**Records shown:**

========================================================================

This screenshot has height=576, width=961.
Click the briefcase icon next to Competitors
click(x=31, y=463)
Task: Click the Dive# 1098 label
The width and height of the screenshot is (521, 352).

========================================================================

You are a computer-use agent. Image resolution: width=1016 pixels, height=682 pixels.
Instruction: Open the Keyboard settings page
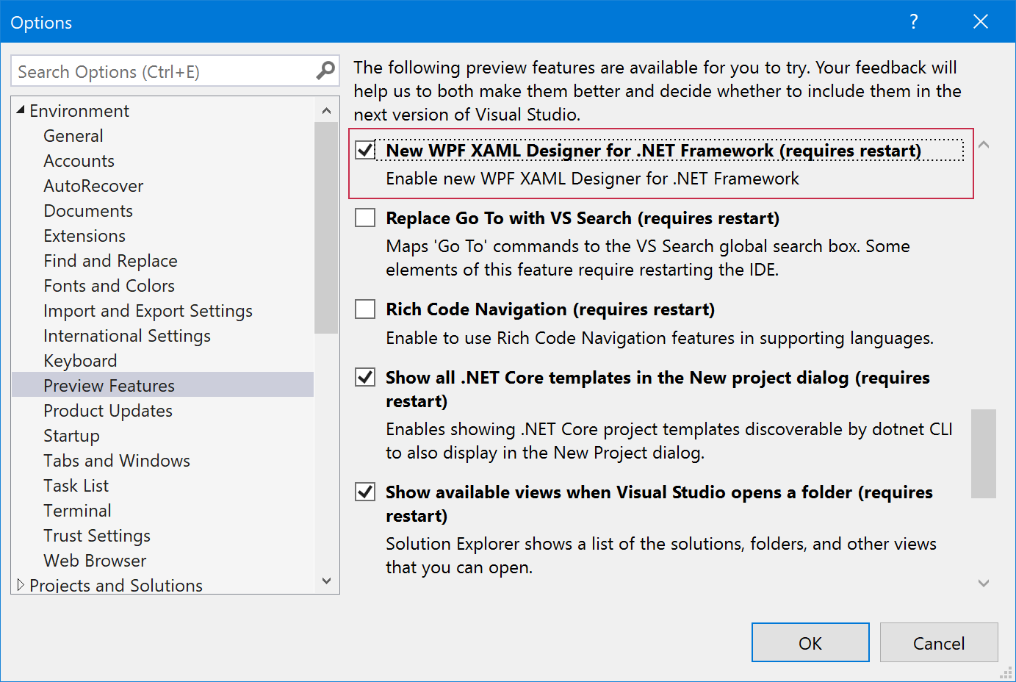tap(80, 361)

========================================================================

**Problem:** Look through the material above for the word "height" and copy every line that has it.

**Solution to the exercise:**
This screenshot has height=576, width=961.
The width and height of the screenshot is (521, 352).
You are a computer-use agent. Image resolution: width=1016 pixels, height=682 pixels.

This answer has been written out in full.